Understanding the Action Framework
User Request → Copilot → Action Router → Connector → External System
↑ ↓
└──── Response ←── Transform ←┘
Building Custom Actions
Simple Action: Data Lookup
Actions in Copilot Studio are implemented using Power Automate flows or Azure Functions.
# Azure Function implementation for customer lookup action
import azure.functions as func
import json
from azure.identity import DefaultAzureCredential
def main(req: func.HttpRequest) -> func.HttpResponse:
"""Customer lookup action - called from Copilot Studio via HTTP connector."""
identifier = req.params.get('identifier')
include_history = req.params.get('include_history', 'false').lower() == 'true'
if not identifier:
return func.HttpResponse(
json.dumps({"success": False, "message": "Identifier required"}),
status_code=400,
mimetype="application/json"
)
# Connect to your CRM (example using Dataverse)
credential = DefaultAzureCredential()
# ... CRM lookup logic ...
# Mock response for example
if "@" in identifier:
customer = {"id": "C001", "name": "John Doe", "email": identifier}
else:
customer = {"id": identifier, "name": "John Doe", "email": "john@example.com"}
result = {
"success": True,
"data": {
"id": customer["id"],
"name": customer["name"],
"email": customer["email"],
"tier": "Gold",
"account_manager": "Jane Smith"
},
"message": f"Found customer: {customer['name']}"
}
if include_history:
result["data"]["purchase_history"] = {
"total_orders": 15,
"lifetime_value": 5000.00,
"recent_orders": [{"date": "2024-01-15", "amount": 150.00}]
}
return func.HttpResponse(json.dumps(result), mimetype="application/json")
# In Copilot Studio:
# 1. Create a custom connector or use HTTP action
# 2. Configure the Azure Function URL
# 3. Define input/output parameters in the topic
Complex Action: Multi-Step Workflow
Multi-step workflows are best implemented using Power Automate flows.
# Power Automate flow definition for multi-step analytics report
# Flow: CreateAnalyticsReportAction
trigger:
type: "When Power Virtual Agents calls a flow"
inputs:
- report_type: string
- date_range: string
- recipients: array
steps:
- name: "Gather Requirements"
action: "Compose"
inputs:
report_config:
type: "@{triggerBody()['report_type']}"
range: "@{triggerBody()['date_range']}"
- name: "Query Fabric Data"
action: "HTTP"
inputs:
method: "POST"
uri: "https://api.fabric.microsoft.com/v1/workspaces/.../queries"
headers:
Authorization: "Bearer @{...}"
- name: "Generate Visuals"
action: "Call Azure Function"
# Generate charts using matplotlib/plotly
- name: "Compile Report"
action: "Create file"
# Create PDF using reporting library
- name: "Distribute"
action: "Send Email"
inputs:
to: "@{triggerBody()['recipients']}"
subject: "Your Analytics Report"
attachments: "@{outputs('Compile_Report')}"

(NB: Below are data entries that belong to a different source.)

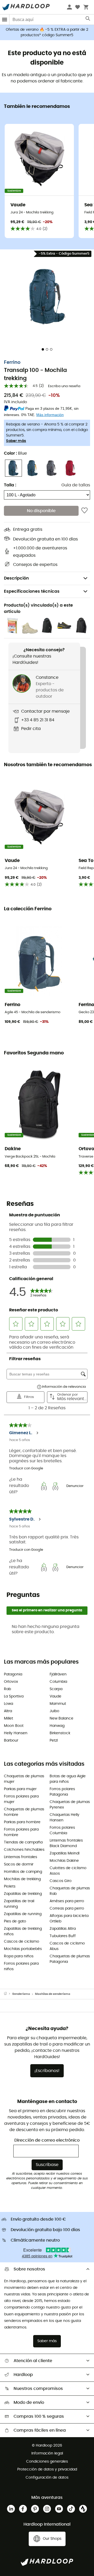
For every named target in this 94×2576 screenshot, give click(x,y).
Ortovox (11, 1682)
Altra (8, 1711)
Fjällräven (58, 1674)
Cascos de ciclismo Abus (67, 1946)
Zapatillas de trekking (23, 1894)
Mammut (58, 1704)
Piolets (9, 1886)
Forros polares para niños (21, 1966)
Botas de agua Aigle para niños (68, 1779)
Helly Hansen (15, 1733)
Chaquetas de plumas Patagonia (70, 1959)
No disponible (41, 511)
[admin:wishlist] (84, 511)
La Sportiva (14, 1696)
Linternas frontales (20, 1857)
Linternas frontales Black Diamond (66, 1843)
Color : (15, 453)
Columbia (58, 1682)
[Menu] (4, 19)
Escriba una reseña (64, 386)
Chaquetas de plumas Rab (70, 1891)
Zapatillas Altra (63, 1929)
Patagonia (13, 1674)
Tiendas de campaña (23, 1842)
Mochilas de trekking (22, 1879)
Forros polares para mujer (21, 1799)
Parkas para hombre (22, 1822)
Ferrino (12, 362)
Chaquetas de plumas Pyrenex (70, 1804)
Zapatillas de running (23, 1914)
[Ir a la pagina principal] (8, 1994)
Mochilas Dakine (64, 1861)
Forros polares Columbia (62, 1830)
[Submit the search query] (88, 19)
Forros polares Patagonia (62, 1791)
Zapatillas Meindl (64, 1853)
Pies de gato (15, 1921)
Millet (8, 1718)
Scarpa (56, 1689)
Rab (7, 1689)
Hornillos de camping (23, 1872)
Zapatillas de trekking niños (23, 1931)
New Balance (61, 1718)
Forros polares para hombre (21, 1832)
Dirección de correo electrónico (47, 2140)
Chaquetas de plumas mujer (24, 1779)
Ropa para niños (18, 1956)
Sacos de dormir (18, 1864)
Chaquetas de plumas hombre (24, 1812)
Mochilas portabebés (23, 1949)
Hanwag (57, 1726)
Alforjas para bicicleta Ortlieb (69, 1918)
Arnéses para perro (67, 1901)
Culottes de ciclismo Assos (68, 1870)
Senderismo (21, 1994)
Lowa (8, 1704)
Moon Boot (14, 1726)
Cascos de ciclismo (21, 1941)
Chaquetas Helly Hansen (64, 1817)
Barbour (11, 1740)
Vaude (55, 1696)
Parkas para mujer (20, 1789)
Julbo (54, 1711)
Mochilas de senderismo (52, 1994)
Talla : (10, 485)
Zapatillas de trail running (19, 1904)
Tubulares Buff (63, 1936)
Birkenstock (60, 1733)
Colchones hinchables (24, 1850)
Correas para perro (67, 1908)
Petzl (54, 1740)
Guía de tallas (75, 485)
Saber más (16, 441)
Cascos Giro (61, 1881)
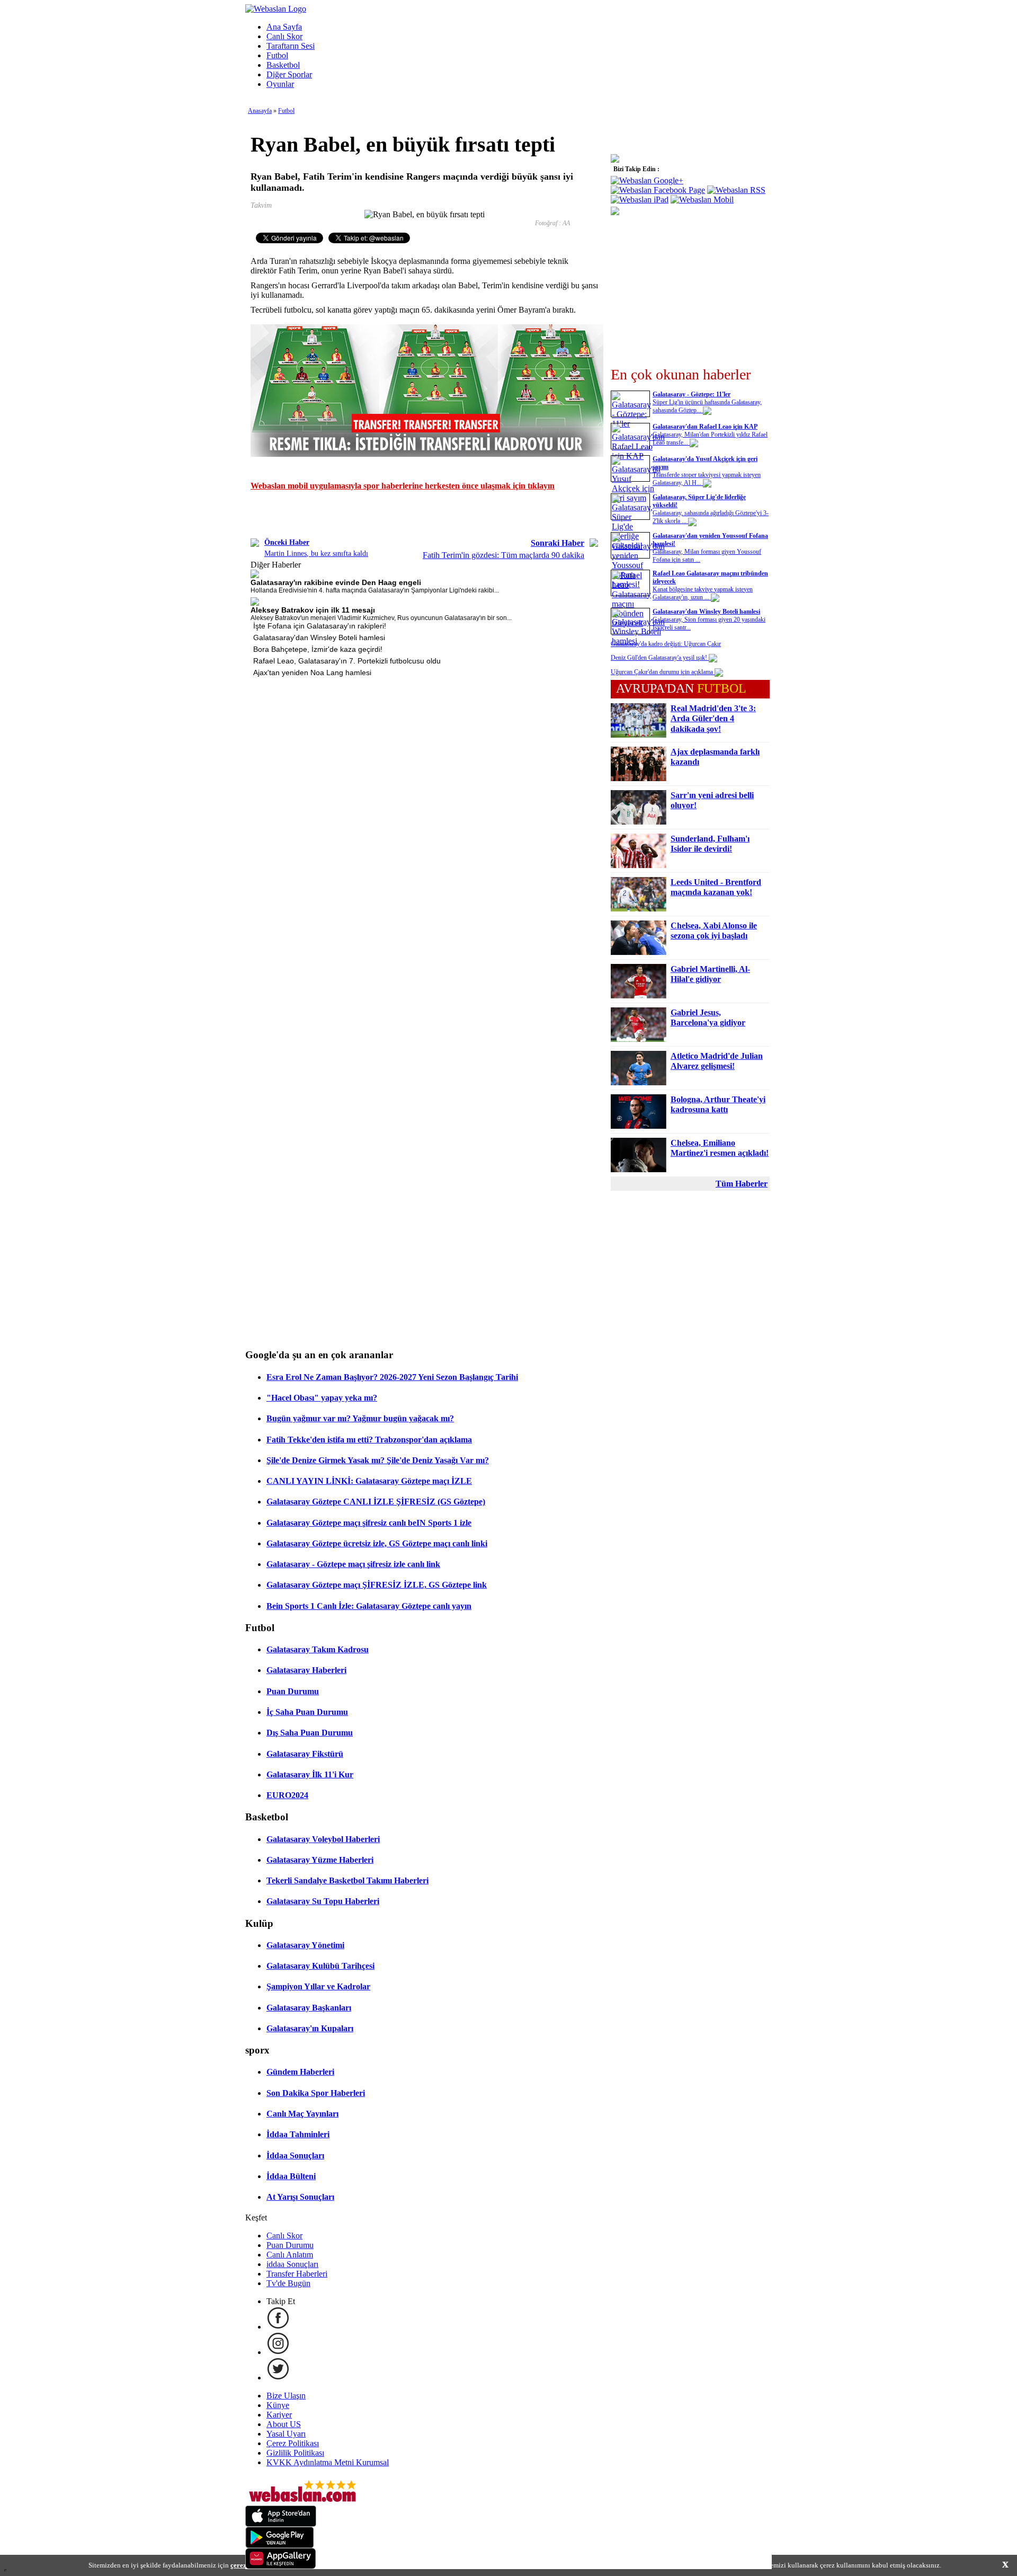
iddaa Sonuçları (292, 2264)
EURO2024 (287, 1795)
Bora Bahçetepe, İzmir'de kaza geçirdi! (317, 649)
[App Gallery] (280, 2566)
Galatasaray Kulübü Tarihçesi (320, 1965)
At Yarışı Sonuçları (300, 2196)
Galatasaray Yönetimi (305, 1945)
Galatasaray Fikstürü (304, 1753)
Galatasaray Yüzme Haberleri (319, 1859)
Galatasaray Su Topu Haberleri (322, 1901)
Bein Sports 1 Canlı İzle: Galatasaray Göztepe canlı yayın (368, 1605)
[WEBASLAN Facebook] (278, 2326)
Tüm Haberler (742, 1183)
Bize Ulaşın (286, 2395)
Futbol (277, 55)
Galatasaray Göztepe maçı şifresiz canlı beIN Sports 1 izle (368, 1522)
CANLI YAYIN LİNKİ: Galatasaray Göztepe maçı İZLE (369, 1480)
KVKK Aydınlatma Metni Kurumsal (327, 2462)
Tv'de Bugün (288, 2283)
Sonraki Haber (557, 542)
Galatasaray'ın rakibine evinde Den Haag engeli (336, 582)
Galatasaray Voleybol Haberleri (323, 1839)
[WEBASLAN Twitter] (278, 2377)
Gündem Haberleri (300, 2071)
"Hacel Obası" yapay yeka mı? (321, 1397)
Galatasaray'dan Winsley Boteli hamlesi (319, 637)
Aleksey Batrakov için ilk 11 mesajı (313, 610)
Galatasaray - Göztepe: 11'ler (691, 394)
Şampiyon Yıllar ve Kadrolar (318, 1986)
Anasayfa (260, 110)
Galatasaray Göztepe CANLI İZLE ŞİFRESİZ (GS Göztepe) (375, 1501)
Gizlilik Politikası (295, 2452)
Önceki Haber (286, 542)
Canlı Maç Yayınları (302, 2113)
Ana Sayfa (284, 26)
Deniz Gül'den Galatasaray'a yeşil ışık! (660, 657)
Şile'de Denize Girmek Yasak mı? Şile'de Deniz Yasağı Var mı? (377, 1460)
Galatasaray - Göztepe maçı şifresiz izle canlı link (353, 1564)
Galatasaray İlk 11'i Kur (309, 1774)
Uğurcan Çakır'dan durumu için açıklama (663, 672)
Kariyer (279, 2414)
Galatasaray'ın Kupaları (309, 2028)
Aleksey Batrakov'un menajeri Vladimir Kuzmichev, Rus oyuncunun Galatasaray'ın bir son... (381, 618)
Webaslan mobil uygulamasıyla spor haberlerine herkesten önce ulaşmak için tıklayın (403, 485)
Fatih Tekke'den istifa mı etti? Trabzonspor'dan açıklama (369, 1439)
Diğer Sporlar (289, 74)
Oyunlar (280, 83)
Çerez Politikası (292, 2443)
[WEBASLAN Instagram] (278, 2352)
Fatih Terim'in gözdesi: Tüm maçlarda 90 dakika (503, 555)
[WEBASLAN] (275, 8)
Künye (277, 2405)
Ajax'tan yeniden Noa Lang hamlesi (312, 672)
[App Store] (280, 2523)
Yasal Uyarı (286, 2433)
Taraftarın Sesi (290, 45)
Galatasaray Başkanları (308, 2007)
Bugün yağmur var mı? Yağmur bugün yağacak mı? (360, 1418)
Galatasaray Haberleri (306, 1670)
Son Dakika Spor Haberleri (315, 2092)
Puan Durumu (292, 1691)
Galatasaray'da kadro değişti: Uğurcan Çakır (666, 644)
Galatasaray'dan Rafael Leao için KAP (705, 426)
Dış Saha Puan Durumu (309, 1732)
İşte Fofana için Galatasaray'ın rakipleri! (319, 626)
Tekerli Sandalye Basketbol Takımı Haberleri (347, 1880)
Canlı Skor (284, 36)
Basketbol (283, 64)
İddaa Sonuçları (295, 2155)
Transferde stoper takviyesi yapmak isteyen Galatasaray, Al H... (707, 478)
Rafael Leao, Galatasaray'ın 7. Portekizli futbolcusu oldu (347, 661)
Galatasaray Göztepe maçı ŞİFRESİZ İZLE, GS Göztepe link (376, 1584)
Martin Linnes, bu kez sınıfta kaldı (316, 553)
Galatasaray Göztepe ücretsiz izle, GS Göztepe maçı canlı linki (376, 1543)
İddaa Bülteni (291, 2176)
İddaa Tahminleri (297, 2134)
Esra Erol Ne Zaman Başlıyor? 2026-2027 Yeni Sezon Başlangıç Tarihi (392, 1377)
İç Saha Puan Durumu (307, 1711)
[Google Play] (279, 2545)
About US (283, 2424)
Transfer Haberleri (296, 2273)
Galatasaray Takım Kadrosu (317, 1649)
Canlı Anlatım (289, 2254)
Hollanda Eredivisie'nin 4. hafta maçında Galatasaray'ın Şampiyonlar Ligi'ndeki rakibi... (375, 590)
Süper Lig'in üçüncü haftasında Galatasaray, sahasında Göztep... (707, 406)
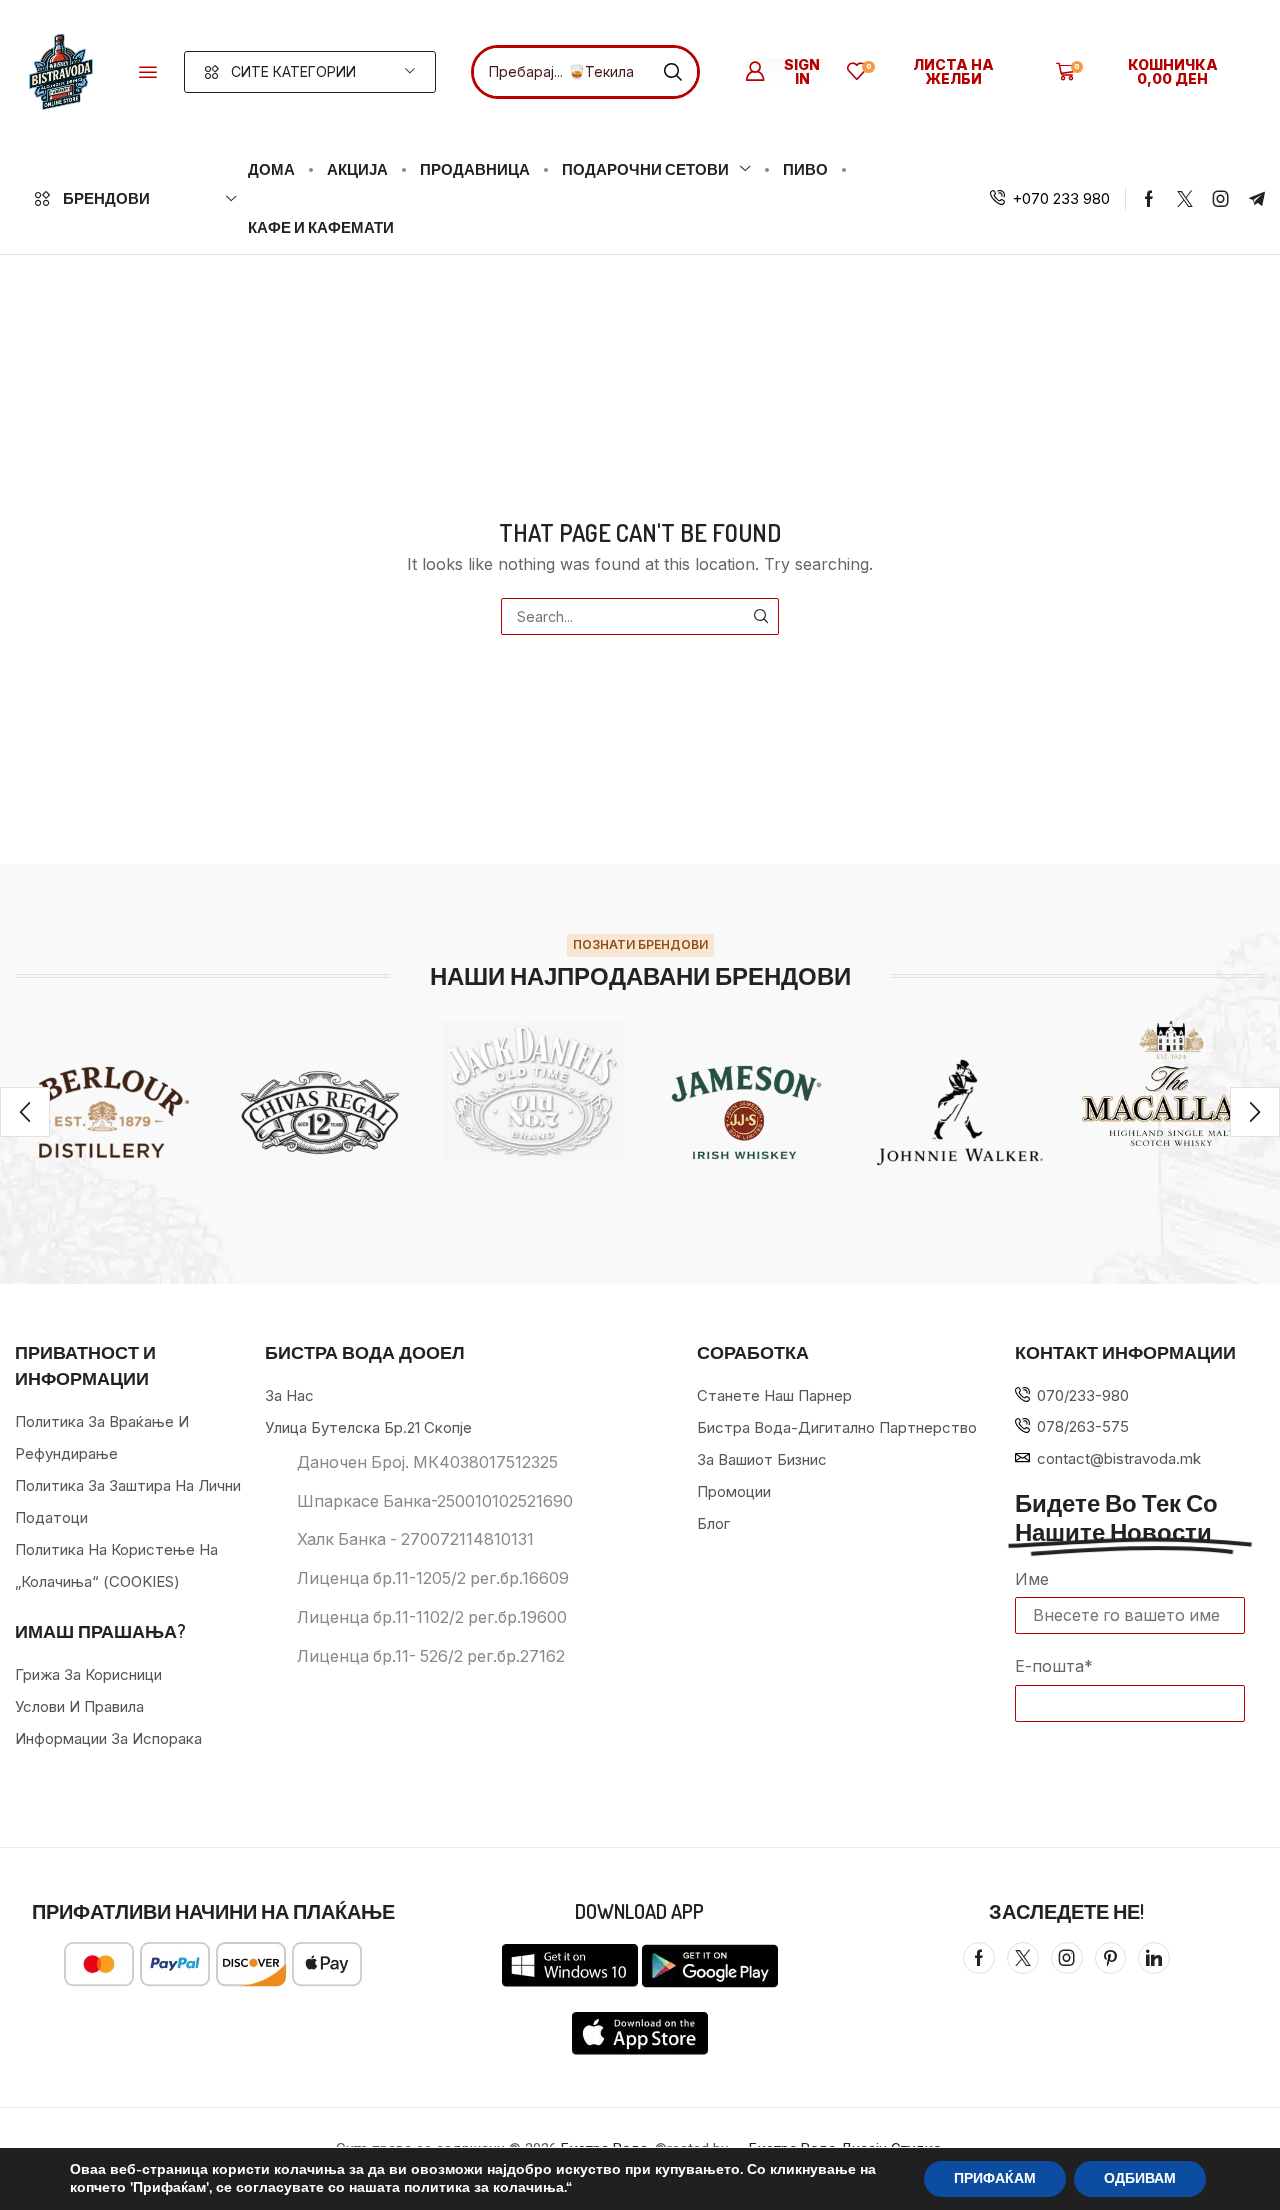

# Register this flow as an action in Copilot Studio
# Azure Function for complex report generation
class CreateAnalyticsReportAction:
"""Multi-step action to create and distribute analytics report."""
name = "CreateAnalyticsReport"
description = "Generate an analytics report and distribute to stakeholders"
steps = [
Step(
name="gather_requirements",
description="Collect report requirements from user"
),
Step(
name="query_data",
description="Execute queries to gather report data"
),
Step(
name="generate_visuals",
description="Create charts and visualizations"
),
Step(
name="compile_report",
description="Assemble the final report"
),
Step(
name="distribute",
description="Send report to stakeholders"
)
]
async def execute_gather_requirements(self, context) -> dict:
"""Interactive step to gather report requirements."""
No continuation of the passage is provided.